■ WORK INSTRUCTIONS
Each record below must come back exactly as written; its pictures must not.

■ DATA UNDER STUDY

▼▼▼

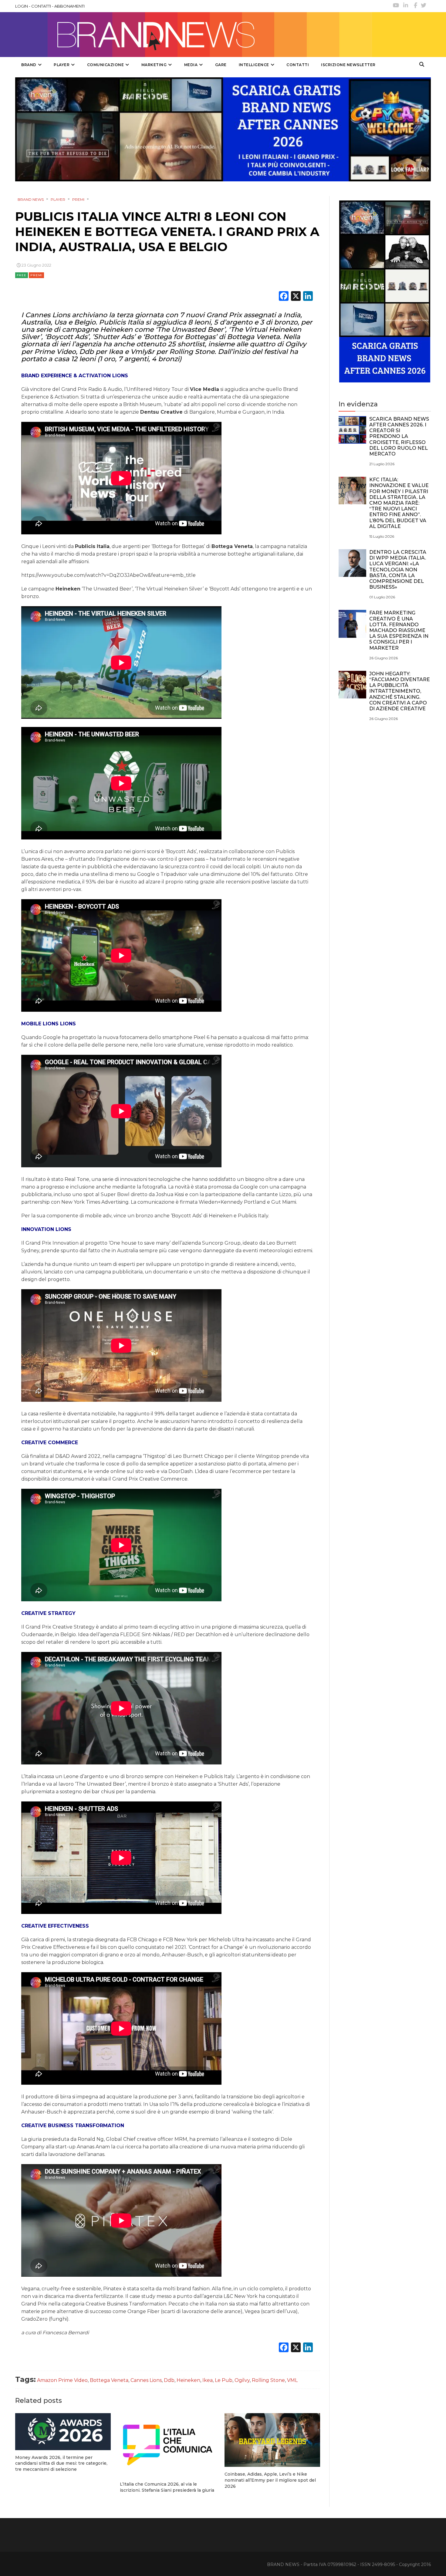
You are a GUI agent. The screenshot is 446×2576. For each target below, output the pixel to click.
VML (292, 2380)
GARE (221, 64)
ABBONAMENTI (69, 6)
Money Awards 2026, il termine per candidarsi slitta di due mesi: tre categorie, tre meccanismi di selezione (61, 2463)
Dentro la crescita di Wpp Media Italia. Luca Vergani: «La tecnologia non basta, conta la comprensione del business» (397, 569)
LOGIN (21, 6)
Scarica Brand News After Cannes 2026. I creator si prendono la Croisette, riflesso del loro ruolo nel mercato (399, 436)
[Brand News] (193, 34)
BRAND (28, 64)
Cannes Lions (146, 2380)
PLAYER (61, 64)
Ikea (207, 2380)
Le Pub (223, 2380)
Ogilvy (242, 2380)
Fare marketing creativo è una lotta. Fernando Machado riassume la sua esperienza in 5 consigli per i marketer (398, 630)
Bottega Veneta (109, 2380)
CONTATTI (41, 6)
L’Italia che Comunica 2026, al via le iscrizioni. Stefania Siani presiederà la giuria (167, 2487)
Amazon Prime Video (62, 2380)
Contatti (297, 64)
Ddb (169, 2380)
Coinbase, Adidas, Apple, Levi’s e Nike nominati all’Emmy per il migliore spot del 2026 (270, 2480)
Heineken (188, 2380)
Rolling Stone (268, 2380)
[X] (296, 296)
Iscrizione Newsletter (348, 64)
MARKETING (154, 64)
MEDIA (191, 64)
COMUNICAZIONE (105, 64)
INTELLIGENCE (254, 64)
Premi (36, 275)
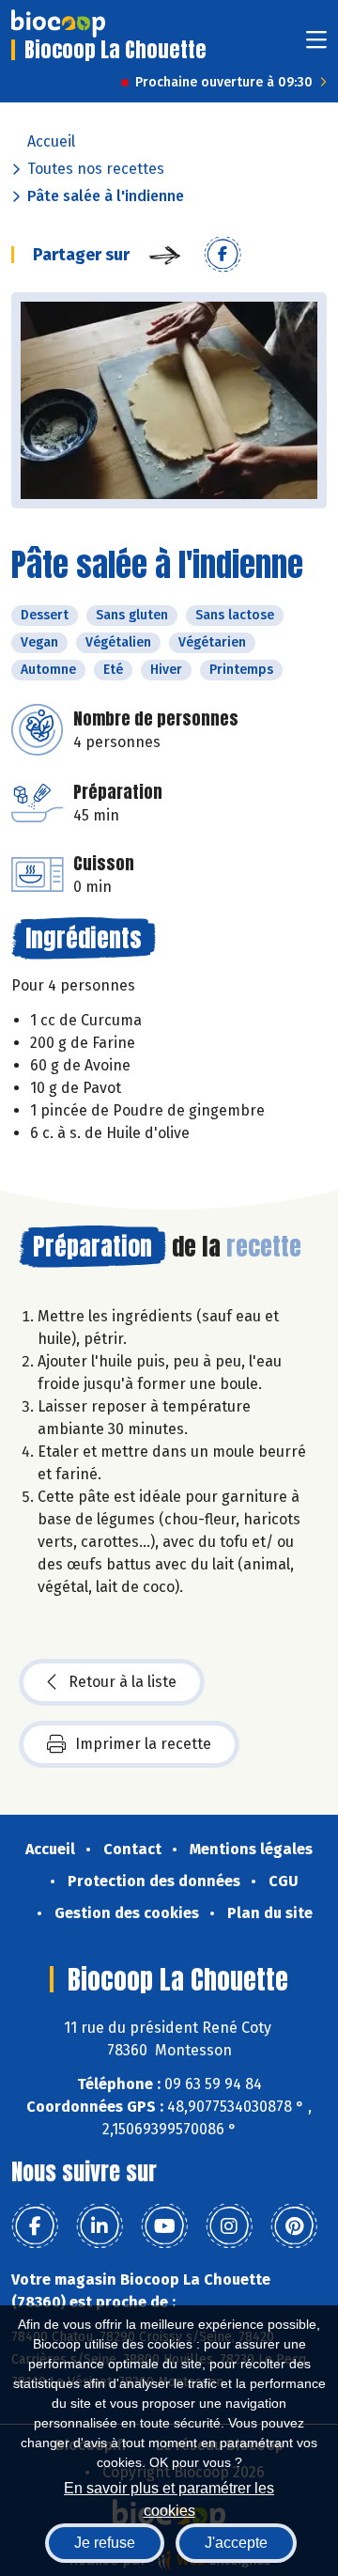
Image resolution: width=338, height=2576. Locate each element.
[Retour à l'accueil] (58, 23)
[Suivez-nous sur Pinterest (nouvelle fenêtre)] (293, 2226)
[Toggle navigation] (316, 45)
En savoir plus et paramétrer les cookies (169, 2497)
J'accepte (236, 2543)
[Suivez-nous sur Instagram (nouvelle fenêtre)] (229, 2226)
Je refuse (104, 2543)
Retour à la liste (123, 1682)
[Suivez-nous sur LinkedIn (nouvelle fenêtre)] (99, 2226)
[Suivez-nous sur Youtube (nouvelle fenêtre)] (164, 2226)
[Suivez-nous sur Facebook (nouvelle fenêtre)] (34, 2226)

▲▲▲

■ EXPECTED ANSWER
You are a GUI agent. The screenshot is 446×2576. For each target below, output the pixel to click.
VML (292, 2380)
GARE (221, 64)
ABBONAMENTI (69, 6)
Money Awards 2026, il termine per candidarsi slitta di due mesi: tre categorie, tre meccanismi di selezione (61, 2463)
Dentro la crescita di Wpp Media Italia. Luca Vergani: «La tecnologia non basta, conta la comprensione del business» (397, 569)
LOGIN (21, 6)
Scarica Brand News After Cannes 2026. I creator si prendono la Croisette, riflesso del loro ruolo nel mercato (399, 436)
[Brand News] (193, 34)
BRAND (28, 64)
Cannes Lions (146, 2380)
PLAYER (61, 64)
Ikea (207, 2380)
Le Pub (223, 2380)
Ogilvy (242, 2380)
Fare marketing creativo è una lotta. Fernando Machado riassume la sua esperienza in 5 consigli per i marketer (398, 630)
Bottega Veneta (109, 2380)
CONTATTI (41, 6)
L’Italia che Comunica 2026, al via le iscrizioni. Stefania Siani presiederà la giuria (167, 2487)
Amazon Prime Video (62, 2380)
Contatti (297, 64)
Ddb (169, 2380)
Coinbase, Adidas, Apple, Levi’s e Nike nominati all’Emmy per il migliore spot del 2026 (270, 2480)
Heineken (188, 2380)
Rolling Stone (268, 2380)
[X] (296, 296)
Iscrizione Newsletter (348, 64)
MARKETING (154, 64)
MEDIA (191, 64)
COMUNICAZIONE (105, 64)
INTELLIGENCE (254, 64)
Premi (36, 275)
Image resolution: width=338, height=2576. Locate each element.
[Retour à l'accueil] (58, 23)
[Suivez-nous sur Pinterest (nouvelle fenêtre)] (293, 2226)
[Toggle navigation] (316, 45)
En savoir plus et paramétrer les cookies (169, 2497)
J'accepte (236, 2543)
[Suivez-nous sur Instagram (nouvelle fenêtre)] (229, 2226)
Je refuse (104, 2543)
Retour à la liste (123, 1682)
[Suivez-nous sur LinkedIn (nouvelle fenêtre)] (99, 2226)
[Suivez-nous sur Youtube (nouvelle fenêtre)] (164, 2226)
[Suivez-nous sur Facebook (nouvelle fenêtre)] (34, 2226)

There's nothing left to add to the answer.